CFP: "The Poetics of Pain: Aesthetics, Ideology and Representation"
Department of Comparative Literature
The Graduate Center - City University of New York
Call for Papers
Annual Interdisciplinary Graduate Student Conference:
The Poetics of Pain: Aesthetics, Ideology, and Representation
February 25th-26th, 2010
Keynote: Peter Brooks (Yale University)
Pain has always occupied a problematic space in any discipline investigating the human condition. The question of how to manage the unmediated experience of pain in the face of the social and ethical imperative to communicate it has spawned countless theories of and approaches to pain itself and its representation.
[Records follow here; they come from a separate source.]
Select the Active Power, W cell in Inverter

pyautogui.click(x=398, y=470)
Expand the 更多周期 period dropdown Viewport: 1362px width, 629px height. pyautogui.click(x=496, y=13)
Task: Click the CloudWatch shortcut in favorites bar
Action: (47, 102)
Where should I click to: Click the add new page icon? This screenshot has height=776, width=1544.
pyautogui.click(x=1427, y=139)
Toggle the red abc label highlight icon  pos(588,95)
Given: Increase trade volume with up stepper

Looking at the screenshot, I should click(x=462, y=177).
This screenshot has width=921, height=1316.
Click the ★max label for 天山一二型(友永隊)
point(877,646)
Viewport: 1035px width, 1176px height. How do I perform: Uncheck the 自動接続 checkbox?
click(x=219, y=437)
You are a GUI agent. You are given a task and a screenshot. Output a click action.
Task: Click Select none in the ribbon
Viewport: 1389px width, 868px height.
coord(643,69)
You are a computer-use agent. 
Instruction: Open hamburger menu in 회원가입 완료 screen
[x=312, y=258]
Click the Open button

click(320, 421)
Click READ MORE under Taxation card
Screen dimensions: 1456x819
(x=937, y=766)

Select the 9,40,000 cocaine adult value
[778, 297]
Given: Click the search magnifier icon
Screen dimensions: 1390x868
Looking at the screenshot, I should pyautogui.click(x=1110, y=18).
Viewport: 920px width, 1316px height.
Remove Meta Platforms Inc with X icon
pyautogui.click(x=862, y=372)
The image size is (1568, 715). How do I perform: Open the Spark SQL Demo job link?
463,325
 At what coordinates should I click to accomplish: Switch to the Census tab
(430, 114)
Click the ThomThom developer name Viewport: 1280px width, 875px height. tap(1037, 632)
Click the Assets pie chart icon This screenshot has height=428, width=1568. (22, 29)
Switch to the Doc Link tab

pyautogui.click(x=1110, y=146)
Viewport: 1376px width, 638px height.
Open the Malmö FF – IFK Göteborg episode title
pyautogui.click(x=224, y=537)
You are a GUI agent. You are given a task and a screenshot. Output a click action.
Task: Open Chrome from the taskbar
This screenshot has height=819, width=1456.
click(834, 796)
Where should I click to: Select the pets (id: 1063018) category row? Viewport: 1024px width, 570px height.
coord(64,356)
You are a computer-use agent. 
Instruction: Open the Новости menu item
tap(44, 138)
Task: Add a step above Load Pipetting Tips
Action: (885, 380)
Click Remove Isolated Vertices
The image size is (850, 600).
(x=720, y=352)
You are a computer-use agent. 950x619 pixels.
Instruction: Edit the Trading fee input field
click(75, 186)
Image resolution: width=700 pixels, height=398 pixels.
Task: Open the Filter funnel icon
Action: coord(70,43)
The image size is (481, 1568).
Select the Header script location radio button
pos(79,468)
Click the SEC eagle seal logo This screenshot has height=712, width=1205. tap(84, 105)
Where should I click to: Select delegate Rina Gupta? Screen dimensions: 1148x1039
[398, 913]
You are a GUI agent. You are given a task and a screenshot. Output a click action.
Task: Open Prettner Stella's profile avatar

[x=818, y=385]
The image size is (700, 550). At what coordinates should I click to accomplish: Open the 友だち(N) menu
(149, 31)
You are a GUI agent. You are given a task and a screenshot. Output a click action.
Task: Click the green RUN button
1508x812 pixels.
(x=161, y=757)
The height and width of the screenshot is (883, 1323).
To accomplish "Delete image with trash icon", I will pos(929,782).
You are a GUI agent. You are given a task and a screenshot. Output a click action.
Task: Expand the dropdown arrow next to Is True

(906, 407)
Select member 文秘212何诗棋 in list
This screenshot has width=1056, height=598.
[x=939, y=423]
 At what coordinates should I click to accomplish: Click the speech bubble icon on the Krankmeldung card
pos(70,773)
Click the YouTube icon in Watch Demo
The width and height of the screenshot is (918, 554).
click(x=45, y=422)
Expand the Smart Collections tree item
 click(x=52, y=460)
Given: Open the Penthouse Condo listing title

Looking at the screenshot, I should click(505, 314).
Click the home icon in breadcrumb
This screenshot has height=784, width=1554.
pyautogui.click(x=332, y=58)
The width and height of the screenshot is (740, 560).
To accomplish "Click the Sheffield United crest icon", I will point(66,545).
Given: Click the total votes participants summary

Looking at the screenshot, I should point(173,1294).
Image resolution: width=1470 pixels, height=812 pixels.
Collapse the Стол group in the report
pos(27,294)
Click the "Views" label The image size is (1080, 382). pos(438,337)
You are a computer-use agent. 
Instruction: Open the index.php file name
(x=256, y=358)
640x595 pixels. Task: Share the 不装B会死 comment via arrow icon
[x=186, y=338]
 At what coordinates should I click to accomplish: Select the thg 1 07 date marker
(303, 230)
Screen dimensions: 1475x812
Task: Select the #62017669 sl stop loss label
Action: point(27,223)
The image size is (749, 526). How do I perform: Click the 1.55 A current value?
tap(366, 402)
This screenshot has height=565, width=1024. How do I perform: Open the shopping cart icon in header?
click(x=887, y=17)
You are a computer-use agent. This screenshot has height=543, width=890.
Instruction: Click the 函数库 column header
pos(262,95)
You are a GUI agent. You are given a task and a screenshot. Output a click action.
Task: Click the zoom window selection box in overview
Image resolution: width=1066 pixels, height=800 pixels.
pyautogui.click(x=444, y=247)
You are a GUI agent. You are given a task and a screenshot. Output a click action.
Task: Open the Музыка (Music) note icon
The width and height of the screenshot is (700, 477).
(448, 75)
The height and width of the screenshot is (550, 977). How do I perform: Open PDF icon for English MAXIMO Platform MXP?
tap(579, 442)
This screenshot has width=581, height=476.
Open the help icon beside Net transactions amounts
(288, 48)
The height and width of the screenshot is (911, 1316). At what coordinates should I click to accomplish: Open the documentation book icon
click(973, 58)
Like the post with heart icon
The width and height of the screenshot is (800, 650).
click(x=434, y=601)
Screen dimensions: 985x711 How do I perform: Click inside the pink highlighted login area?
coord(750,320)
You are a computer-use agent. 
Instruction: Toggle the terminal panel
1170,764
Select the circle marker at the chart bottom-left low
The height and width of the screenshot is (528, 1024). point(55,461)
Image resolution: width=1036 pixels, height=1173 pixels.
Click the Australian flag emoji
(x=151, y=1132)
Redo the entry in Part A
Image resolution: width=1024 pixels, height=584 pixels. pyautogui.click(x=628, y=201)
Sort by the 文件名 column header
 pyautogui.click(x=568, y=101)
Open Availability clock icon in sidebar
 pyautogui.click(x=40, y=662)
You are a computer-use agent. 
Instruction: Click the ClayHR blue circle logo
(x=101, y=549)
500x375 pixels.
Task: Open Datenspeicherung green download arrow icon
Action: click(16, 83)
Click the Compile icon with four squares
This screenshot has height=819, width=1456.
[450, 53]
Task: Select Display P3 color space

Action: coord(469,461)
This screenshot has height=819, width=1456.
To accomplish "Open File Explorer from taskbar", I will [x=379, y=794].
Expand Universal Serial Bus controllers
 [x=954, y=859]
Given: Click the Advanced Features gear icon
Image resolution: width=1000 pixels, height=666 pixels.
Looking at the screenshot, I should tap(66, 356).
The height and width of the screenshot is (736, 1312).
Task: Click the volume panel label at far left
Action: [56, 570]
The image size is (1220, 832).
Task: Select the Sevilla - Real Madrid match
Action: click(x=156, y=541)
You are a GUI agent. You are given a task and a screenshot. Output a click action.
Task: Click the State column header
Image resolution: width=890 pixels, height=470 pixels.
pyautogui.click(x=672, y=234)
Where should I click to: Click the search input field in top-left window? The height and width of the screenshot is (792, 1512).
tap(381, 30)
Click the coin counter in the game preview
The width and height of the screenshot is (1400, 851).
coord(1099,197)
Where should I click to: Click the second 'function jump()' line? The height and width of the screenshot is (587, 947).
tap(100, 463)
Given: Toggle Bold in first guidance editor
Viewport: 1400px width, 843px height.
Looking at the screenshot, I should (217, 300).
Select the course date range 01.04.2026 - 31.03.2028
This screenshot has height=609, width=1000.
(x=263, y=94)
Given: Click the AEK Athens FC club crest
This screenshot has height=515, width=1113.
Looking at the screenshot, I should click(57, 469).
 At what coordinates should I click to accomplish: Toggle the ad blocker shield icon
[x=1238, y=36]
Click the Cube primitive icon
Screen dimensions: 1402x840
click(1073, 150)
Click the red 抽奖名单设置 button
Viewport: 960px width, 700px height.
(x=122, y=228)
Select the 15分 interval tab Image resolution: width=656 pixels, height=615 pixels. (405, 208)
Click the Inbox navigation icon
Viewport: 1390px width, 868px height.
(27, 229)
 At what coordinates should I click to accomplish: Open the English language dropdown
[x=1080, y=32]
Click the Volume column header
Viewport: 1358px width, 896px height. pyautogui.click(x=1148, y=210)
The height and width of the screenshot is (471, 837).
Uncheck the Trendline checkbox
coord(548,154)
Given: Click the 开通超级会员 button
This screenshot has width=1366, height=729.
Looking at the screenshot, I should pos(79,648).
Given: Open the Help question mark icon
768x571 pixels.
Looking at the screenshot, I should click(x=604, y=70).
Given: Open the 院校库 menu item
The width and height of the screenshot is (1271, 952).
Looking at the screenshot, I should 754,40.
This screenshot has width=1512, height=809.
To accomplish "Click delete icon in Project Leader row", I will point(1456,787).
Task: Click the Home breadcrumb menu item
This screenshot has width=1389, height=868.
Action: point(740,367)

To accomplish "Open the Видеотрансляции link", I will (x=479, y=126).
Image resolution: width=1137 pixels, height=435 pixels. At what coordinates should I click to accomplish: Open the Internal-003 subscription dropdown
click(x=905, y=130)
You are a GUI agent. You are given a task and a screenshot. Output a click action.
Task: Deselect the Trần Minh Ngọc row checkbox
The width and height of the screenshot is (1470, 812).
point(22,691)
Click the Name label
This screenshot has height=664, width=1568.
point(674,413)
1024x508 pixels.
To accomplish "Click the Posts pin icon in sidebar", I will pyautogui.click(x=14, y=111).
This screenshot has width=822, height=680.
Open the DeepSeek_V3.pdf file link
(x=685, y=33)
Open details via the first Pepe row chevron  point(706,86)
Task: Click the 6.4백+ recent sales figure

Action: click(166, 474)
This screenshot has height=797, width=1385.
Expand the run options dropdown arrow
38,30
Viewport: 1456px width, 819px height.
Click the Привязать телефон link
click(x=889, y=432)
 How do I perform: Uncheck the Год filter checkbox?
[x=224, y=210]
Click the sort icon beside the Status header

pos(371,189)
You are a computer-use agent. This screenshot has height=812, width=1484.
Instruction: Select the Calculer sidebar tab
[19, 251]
This conference seeks to foster dialogue between a broad range of approaches to pain and suffering, including medical-scientific investigations of the neurological processes involved in the experience of pain, socio-historical analyses of the connection between individual pain and collective trauma and literary/linguistic inquiries into the possibilities and limitations of a poetics of pain. Theorists and thinkers will include, among others, Jean Amery, Elaine Scarry, Sade, Sacher-Masoch, Deleuze, Wittgenstein, Foucault, Ballard, Mirbeau and Kafka.
How can the ineffable sensation of physical torment be conveyed by its sufferer, or acknowledged by the other? How is individual suffering converted into collective experience? How, in turn, is an individual's experience of pain socially determined? How do the varying discourses of pain bring the sufferer into contact with the world and break down the barriers between self and other? What are the conceptual mechanisms that guide our understanding of this physiological experience?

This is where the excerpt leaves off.